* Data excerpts
*** Begin section ***
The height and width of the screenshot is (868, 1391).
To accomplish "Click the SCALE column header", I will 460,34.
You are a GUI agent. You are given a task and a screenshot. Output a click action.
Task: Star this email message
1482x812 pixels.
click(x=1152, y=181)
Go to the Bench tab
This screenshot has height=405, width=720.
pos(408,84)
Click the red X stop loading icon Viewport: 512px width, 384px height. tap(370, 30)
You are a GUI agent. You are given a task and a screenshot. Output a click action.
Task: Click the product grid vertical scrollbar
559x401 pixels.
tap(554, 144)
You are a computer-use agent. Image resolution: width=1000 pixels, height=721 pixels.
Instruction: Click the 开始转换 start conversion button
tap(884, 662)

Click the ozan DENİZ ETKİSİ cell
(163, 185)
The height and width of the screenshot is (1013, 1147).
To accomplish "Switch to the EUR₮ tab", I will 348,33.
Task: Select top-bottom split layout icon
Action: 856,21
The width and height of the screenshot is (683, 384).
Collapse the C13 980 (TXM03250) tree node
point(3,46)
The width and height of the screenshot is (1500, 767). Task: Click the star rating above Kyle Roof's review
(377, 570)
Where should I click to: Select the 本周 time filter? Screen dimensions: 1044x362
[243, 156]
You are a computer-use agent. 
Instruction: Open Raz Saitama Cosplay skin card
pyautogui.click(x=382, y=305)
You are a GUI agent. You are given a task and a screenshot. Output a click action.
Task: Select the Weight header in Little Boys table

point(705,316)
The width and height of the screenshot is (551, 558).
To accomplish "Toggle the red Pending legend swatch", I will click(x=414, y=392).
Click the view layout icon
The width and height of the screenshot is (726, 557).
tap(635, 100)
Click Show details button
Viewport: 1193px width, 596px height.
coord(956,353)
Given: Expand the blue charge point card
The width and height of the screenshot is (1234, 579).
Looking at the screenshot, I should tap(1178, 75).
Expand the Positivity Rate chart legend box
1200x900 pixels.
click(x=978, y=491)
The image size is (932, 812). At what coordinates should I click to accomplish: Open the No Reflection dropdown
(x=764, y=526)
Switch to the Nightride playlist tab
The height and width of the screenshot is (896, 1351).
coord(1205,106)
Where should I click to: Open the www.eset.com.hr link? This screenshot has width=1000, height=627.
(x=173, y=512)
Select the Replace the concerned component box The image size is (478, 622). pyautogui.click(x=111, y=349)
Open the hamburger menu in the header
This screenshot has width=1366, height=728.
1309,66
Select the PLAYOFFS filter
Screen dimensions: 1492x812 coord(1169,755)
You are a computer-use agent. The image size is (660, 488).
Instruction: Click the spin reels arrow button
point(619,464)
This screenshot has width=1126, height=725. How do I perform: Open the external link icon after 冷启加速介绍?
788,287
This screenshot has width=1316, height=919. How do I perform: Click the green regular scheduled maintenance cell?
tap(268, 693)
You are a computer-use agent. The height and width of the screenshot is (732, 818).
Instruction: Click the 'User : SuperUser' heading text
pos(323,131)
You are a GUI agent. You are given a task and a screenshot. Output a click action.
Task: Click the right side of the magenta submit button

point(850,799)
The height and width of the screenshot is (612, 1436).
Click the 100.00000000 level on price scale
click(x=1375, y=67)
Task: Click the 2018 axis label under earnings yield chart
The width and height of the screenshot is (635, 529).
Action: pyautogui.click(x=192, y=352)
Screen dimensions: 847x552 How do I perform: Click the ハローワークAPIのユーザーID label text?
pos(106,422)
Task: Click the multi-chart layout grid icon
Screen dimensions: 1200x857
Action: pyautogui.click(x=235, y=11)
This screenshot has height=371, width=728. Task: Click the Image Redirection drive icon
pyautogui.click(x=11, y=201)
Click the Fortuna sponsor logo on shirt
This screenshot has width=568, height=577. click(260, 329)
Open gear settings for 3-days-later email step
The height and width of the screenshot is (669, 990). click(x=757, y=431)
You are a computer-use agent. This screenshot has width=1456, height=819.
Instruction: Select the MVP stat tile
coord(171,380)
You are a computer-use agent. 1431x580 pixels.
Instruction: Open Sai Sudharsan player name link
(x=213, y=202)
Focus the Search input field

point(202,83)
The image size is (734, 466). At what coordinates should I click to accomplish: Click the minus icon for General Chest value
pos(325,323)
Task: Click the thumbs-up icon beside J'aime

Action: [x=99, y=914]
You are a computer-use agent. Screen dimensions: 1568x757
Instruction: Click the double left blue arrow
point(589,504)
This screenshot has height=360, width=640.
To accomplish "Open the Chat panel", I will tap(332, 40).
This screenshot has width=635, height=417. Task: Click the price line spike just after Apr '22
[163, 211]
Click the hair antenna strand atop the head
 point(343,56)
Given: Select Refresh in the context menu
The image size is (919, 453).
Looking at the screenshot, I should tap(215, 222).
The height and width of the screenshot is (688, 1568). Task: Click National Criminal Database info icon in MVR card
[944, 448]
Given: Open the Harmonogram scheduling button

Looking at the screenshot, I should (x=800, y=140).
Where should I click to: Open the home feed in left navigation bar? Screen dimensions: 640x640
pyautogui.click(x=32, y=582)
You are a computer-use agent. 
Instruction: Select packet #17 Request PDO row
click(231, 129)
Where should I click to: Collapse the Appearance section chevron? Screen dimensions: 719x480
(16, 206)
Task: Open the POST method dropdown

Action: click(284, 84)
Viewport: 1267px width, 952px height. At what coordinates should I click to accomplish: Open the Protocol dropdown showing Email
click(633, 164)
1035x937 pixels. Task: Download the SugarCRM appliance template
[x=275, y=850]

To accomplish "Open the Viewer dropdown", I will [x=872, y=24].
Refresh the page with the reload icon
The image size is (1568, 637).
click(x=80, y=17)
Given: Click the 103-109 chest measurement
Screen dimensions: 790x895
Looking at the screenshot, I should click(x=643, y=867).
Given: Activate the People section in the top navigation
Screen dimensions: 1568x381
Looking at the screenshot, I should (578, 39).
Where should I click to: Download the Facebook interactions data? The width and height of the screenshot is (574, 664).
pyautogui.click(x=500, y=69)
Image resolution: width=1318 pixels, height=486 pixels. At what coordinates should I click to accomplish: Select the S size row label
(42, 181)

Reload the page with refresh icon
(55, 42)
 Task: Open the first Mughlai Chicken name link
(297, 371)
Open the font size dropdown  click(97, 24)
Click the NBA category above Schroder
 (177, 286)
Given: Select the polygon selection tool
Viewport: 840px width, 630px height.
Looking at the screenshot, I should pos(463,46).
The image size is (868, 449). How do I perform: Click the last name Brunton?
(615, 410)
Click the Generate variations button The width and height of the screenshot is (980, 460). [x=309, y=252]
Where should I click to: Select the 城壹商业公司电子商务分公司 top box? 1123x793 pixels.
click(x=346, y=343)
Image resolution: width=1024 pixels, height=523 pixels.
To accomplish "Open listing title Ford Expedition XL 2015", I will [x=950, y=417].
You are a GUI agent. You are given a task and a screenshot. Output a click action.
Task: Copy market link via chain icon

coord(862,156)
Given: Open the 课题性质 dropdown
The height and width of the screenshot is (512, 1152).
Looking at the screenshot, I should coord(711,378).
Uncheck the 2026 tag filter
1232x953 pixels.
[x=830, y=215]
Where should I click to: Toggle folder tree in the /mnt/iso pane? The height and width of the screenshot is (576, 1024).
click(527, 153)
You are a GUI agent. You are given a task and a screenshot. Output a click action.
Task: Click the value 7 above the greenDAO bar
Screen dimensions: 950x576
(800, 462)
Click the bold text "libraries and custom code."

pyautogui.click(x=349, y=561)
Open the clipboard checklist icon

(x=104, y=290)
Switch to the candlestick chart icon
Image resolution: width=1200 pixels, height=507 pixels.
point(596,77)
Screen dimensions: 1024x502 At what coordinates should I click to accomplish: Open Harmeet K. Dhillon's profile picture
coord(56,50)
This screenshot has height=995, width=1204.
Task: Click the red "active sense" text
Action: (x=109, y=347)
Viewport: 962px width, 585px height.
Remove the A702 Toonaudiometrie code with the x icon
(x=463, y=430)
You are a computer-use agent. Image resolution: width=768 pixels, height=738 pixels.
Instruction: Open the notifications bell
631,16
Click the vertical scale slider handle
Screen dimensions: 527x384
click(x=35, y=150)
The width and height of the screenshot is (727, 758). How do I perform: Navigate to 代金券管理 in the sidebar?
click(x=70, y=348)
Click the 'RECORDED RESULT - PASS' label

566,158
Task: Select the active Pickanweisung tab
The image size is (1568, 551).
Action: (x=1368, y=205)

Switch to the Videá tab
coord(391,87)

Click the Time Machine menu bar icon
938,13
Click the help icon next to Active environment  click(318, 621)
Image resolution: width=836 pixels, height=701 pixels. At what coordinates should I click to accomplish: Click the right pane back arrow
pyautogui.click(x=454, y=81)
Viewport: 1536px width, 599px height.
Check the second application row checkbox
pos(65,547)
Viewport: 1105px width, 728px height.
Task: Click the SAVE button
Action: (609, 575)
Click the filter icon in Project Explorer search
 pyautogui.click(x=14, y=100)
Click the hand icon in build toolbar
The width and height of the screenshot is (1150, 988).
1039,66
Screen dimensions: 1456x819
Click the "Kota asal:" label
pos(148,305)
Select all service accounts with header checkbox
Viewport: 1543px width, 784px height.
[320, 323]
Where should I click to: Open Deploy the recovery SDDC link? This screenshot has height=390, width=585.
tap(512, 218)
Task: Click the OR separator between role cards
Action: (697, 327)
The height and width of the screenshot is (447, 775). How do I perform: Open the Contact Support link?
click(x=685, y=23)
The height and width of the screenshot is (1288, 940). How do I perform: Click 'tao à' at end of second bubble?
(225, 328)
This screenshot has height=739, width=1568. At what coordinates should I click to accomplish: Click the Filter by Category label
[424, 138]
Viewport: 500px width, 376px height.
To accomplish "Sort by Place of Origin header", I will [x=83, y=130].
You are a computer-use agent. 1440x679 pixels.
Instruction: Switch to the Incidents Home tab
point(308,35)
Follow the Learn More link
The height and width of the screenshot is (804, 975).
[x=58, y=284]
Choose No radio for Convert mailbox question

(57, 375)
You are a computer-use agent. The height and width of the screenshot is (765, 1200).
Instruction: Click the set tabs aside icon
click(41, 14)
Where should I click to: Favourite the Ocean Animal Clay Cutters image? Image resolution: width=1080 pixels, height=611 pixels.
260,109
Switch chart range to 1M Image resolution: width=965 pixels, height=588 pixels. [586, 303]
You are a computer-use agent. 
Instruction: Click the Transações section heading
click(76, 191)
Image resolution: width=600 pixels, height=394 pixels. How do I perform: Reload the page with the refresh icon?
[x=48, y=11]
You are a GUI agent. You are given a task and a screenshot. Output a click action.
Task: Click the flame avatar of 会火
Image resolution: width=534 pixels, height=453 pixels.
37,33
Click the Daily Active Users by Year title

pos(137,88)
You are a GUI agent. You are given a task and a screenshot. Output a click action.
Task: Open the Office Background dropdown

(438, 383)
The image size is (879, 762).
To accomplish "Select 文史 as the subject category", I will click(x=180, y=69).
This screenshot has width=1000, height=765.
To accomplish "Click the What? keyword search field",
*** End section ***
* Task
Could you report how many lines of the entries include the word "legend"? Only the number is needed.

* Reply
2